§ Exercise task:
Duplicate the stretch of entries from the line that contains "Subject input field" through the line that contains "click(159, 62)", including both of those lines. Leave the pictures out of your answer.

(Stored items from a collection)

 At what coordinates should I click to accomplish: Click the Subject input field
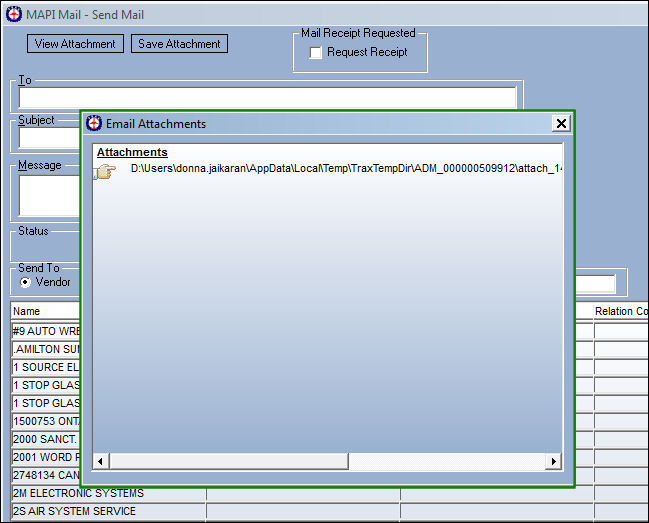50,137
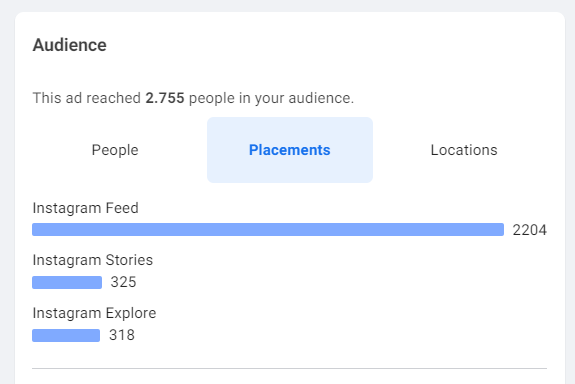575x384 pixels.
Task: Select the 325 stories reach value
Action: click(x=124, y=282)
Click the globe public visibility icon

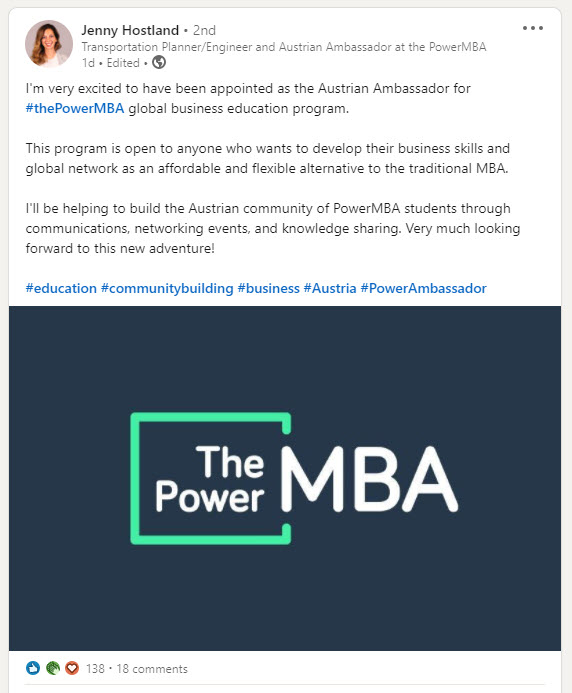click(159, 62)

--

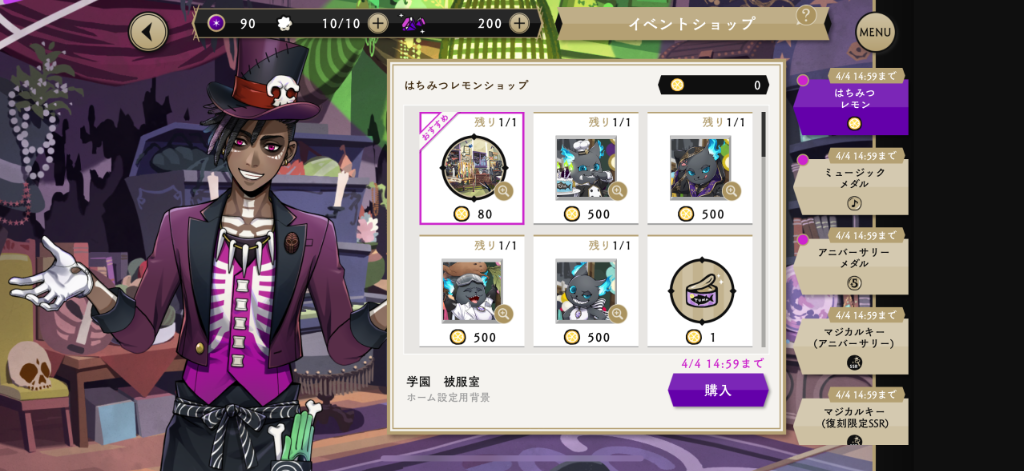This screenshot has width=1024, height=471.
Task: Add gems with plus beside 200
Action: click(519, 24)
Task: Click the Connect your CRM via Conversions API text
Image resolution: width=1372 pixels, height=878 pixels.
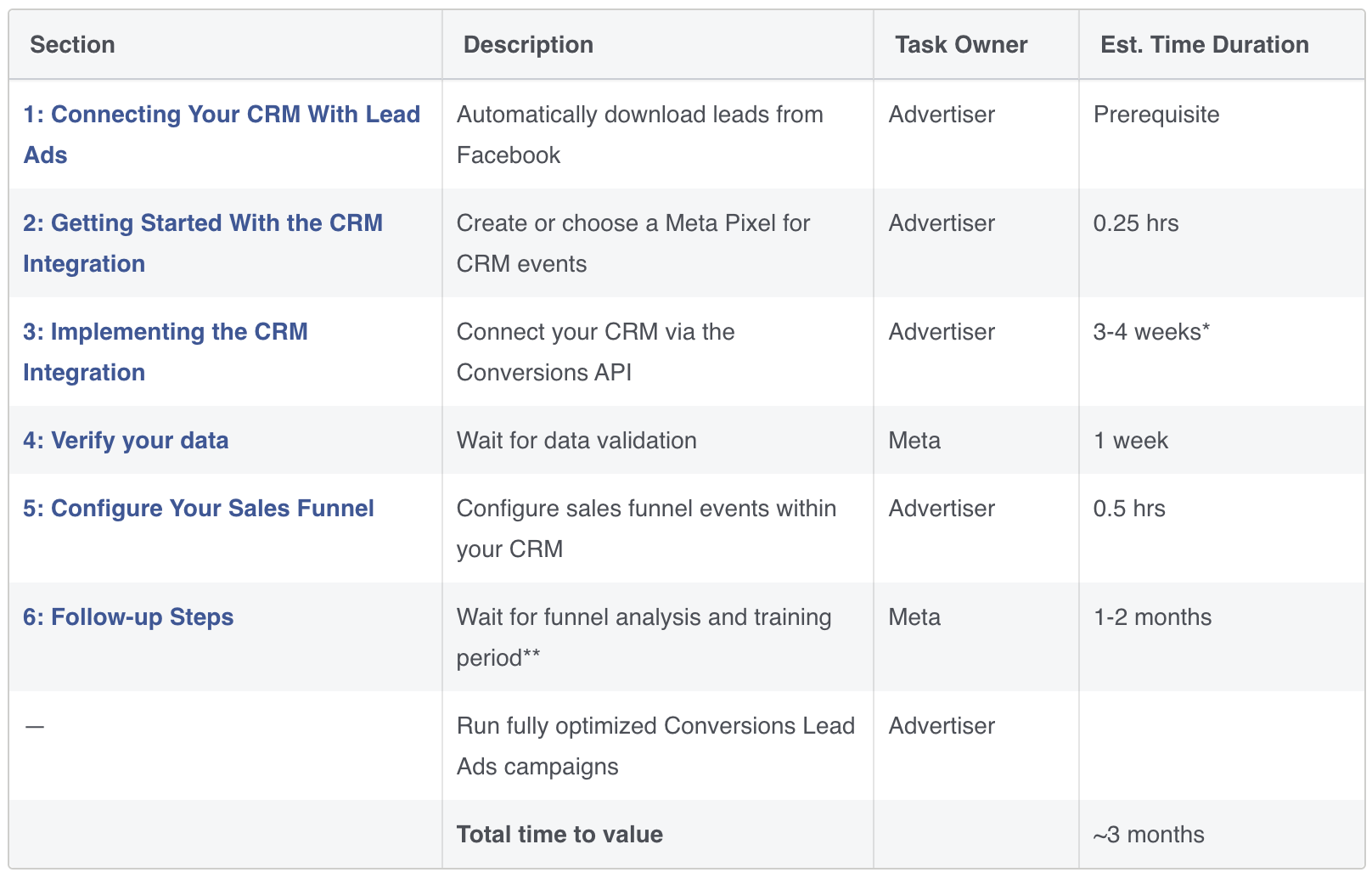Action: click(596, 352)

--

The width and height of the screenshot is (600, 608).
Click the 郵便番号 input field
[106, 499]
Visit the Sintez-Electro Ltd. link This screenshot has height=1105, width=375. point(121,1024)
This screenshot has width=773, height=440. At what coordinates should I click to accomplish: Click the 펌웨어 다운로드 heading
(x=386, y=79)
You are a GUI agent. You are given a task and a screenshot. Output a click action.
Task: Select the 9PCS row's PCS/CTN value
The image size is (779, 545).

§ Right answer:
 At what coordinates should I click to accomplish: Click the Subject input field
50,137
575x384 pixels.
Task: Select the 325 stories reach value
Action: click(x=124, y=282)
Click the globe public visibility icon

click(159, 62)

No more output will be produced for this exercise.